Amazon benefited from a surge in online shopping during the lockdown period of the pandemic as many retailers were forced to close stores. Last year, Amazon’s sales jumped 38% to $386 billion, and the company posted a record profit.
The company’s sales boom coincided with a barrage of criticism from workers, labor groups and government officials, who said Amazon didn’t do enough to protect workers and was stingy with COVID-19 data.
Earlier this month, Amazon agreed to improve its communication with California employees and local health departments about COVID-19 outbreaks and pay $500,000 to resolve an investigation launched last year by the state’s attorney general. In February, New York’s attorney general filed a lawsuit alleging Amazon failed to comply with workplace safety rules during the pandemic and retaliated against warehouse employees who voiced concerns. That case is pending.

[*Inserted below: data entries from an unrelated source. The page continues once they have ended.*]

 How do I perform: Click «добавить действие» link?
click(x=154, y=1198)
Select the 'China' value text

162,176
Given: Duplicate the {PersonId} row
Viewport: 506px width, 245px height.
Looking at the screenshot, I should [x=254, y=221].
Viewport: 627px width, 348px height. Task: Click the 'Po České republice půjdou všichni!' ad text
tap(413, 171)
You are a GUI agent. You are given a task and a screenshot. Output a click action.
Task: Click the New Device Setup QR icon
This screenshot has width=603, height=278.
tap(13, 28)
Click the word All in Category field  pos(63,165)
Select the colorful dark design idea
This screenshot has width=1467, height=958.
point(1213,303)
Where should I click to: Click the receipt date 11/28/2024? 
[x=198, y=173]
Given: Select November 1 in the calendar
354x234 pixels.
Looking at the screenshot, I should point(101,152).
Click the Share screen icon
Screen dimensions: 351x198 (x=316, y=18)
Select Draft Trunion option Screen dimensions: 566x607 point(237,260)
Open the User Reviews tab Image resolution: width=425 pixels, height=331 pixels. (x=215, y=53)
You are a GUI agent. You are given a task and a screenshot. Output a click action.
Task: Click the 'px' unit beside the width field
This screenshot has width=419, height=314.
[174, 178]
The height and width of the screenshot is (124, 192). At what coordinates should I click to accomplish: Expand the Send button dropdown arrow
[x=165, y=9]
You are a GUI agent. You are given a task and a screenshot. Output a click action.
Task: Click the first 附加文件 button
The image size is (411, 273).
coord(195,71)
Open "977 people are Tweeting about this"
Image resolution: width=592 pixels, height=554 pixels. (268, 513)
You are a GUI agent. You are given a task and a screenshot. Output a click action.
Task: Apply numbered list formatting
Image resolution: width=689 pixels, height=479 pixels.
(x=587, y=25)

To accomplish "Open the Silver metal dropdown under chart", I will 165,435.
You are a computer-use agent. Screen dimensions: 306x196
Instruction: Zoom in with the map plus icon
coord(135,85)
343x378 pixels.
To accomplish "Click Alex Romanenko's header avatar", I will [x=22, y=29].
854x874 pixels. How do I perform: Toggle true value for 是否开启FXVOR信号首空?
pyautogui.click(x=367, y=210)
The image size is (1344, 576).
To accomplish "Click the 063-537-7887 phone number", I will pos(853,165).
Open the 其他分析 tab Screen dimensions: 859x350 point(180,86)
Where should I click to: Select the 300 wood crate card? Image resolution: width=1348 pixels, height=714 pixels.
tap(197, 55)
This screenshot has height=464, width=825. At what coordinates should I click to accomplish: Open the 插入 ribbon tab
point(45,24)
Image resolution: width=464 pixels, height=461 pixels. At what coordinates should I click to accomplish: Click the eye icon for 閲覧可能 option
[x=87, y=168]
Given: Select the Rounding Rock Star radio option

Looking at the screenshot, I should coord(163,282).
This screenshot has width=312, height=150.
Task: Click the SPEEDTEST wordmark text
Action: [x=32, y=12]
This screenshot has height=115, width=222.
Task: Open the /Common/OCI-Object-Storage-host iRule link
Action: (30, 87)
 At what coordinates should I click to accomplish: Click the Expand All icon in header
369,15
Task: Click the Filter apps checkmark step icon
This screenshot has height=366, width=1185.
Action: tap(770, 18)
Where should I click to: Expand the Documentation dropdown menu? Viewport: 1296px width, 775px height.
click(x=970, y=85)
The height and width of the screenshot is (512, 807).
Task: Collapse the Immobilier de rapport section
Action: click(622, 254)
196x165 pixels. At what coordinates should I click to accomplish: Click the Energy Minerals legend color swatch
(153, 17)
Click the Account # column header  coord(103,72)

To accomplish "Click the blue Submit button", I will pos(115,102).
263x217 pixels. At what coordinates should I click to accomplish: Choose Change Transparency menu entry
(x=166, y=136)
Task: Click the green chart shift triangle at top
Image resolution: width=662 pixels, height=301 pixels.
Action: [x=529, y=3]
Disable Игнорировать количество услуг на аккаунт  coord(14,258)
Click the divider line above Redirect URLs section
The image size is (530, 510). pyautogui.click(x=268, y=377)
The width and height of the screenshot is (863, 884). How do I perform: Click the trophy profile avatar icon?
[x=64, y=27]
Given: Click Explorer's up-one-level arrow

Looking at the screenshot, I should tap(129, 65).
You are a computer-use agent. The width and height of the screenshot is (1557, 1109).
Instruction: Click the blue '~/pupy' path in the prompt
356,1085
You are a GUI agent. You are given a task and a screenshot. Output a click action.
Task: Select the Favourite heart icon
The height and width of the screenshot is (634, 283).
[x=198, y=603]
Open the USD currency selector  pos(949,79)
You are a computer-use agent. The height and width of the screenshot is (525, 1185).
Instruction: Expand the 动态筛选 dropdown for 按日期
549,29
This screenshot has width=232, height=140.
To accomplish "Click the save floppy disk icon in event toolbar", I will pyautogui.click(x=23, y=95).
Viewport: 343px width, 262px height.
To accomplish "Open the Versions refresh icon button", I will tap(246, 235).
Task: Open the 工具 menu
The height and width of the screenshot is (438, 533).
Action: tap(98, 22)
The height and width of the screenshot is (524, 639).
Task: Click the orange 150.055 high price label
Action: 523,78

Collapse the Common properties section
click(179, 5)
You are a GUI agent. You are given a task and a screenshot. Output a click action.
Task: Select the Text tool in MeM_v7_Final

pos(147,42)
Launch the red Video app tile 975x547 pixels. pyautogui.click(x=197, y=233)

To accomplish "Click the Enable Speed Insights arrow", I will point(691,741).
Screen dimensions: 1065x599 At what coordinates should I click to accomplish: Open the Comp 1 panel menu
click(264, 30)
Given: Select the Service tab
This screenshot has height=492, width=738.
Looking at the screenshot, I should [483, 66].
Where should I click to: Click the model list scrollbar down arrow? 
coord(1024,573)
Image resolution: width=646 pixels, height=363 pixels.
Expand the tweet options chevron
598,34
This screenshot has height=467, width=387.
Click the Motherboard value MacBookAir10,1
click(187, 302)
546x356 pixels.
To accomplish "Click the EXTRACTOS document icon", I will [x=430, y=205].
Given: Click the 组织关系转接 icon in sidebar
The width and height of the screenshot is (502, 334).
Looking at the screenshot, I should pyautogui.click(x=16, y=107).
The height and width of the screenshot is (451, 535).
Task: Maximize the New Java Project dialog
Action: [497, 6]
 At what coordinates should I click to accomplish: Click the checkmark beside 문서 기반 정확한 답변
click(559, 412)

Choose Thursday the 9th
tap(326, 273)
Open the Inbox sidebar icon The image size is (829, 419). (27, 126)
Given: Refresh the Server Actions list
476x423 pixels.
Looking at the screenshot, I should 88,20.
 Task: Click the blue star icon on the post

Federal authorities should take a broader look at Amazon’s practices, said Steven Markowitz, an epidemiologist at City University of New York and an expert in occupational risks.
“People are acting like the pandemic is over, but we’re still in trouble,” he said, citing the new Omicron variant. “OSHA says you have to make a good-faith effort to determine if a case is work-related, so you want to know how Amazon arrived at only 27 cases out of nearly 20,000.”